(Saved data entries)

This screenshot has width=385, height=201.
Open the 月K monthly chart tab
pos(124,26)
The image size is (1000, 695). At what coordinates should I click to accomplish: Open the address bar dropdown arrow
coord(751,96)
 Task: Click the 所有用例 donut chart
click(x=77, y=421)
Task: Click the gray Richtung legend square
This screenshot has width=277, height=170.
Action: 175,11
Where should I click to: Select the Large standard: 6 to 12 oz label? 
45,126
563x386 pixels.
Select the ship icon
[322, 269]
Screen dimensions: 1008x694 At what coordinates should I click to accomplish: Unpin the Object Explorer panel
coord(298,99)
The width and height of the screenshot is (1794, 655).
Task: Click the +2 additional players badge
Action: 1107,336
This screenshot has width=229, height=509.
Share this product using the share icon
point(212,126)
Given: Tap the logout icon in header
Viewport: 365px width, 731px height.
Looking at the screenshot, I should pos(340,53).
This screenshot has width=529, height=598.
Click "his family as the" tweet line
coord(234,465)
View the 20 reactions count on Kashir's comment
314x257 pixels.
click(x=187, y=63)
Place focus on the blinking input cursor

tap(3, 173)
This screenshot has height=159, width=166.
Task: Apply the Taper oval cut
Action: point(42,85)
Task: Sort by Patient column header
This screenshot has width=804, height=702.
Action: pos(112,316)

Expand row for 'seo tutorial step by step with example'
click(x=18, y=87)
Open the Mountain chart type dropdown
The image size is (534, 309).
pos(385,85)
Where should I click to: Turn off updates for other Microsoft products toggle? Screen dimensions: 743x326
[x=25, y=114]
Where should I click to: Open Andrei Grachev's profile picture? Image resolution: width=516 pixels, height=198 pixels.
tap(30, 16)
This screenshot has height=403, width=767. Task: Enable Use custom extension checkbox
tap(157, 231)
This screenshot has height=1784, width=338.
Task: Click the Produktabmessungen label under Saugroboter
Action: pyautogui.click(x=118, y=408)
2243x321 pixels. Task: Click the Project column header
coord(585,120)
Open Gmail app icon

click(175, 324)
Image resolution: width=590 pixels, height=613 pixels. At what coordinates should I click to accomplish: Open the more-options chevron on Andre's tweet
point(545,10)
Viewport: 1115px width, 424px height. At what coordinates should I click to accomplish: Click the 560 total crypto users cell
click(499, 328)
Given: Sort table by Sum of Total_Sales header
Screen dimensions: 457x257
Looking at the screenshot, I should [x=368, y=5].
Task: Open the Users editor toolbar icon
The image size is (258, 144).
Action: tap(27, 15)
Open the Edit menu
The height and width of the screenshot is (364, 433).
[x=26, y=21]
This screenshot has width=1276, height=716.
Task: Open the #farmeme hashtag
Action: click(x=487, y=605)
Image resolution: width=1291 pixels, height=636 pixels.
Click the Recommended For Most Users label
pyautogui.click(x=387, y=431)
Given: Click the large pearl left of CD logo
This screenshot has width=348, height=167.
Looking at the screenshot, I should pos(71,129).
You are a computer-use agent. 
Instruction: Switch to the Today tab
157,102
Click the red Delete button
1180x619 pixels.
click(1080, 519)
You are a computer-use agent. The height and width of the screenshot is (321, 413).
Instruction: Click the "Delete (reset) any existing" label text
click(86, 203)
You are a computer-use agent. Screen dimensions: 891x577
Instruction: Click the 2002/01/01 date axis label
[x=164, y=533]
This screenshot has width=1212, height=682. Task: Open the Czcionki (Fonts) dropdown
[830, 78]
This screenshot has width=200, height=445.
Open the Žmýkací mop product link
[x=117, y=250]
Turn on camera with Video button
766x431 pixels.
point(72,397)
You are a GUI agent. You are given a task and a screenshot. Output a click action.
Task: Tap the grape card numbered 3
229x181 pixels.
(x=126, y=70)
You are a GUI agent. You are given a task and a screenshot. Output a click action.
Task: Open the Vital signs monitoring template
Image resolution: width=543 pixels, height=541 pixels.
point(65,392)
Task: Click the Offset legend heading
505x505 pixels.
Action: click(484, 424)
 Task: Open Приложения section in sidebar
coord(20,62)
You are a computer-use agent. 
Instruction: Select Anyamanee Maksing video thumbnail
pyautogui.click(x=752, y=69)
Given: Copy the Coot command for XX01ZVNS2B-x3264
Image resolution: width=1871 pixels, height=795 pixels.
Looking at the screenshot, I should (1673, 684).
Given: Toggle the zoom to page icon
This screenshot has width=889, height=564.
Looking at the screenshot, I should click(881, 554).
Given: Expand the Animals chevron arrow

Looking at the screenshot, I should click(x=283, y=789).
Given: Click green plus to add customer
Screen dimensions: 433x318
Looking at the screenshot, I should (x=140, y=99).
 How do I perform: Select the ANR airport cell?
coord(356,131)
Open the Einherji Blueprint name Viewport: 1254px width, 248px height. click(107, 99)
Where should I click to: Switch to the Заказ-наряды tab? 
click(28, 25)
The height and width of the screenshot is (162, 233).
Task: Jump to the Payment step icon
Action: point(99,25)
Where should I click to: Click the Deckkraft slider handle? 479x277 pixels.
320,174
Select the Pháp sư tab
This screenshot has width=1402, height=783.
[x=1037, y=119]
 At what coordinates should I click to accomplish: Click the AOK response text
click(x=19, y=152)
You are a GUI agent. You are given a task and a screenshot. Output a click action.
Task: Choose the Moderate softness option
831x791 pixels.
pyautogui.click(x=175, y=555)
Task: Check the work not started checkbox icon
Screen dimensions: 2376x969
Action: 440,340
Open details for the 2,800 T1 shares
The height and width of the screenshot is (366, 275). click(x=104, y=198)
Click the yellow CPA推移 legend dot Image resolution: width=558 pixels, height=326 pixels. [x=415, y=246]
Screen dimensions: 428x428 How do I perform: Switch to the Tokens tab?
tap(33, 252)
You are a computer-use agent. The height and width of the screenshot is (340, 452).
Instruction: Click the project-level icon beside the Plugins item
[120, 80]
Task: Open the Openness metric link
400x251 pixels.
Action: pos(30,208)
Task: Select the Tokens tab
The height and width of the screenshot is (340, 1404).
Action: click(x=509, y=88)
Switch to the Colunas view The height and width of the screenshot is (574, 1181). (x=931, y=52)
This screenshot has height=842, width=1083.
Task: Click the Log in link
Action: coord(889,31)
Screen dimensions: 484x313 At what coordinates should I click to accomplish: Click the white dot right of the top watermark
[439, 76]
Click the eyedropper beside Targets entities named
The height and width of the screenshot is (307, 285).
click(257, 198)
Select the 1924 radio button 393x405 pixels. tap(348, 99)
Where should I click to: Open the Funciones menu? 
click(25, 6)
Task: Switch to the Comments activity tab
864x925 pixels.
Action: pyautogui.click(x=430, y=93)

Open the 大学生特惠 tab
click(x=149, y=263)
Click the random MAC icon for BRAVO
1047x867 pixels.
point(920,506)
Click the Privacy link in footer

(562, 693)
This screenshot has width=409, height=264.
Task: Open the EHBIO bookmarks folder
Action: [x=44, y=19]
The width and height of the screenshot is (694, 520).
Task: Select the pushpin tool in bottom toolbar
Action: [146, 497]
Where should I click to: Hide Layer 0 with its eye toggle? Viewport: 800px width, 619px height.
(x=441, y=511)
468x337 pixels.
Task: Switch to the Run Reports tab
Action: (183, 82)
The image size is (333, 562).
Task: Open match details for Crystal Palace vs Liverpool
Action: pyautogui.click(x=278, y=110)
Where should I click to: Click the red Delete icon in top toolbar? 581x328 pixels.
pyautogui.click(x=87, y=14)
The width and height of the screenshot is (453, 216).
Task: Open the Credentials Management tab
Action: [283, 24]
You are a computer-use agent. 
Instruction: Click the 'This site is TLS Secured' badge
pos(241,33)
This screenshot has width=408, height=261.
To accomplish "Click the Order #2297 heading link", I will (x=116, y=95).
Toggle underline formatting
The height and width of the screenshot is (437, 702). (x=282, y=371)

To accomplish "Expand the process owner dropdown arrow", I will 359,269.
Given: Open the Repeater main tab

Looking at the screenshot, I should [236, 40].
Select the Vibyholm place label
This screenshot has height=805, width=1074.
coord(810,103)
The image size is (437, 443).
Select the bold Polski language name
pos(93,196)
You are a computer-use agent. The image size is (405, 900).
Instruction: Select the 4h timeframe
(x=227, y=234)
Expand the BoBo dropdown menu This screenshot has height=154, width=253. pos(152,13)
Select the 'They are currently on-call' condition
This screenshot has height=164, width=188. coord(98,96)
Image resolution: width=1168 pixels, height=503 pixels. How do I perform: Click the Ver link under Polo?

§ **What you are asked to do**:
Which lines of the records above hold the word "heading"? Copy each of them.

§ **Task result**:
Task: Click the Offset legend heading
To accomplish "Click the Order #2297 heading link", I will (x=116, y=95).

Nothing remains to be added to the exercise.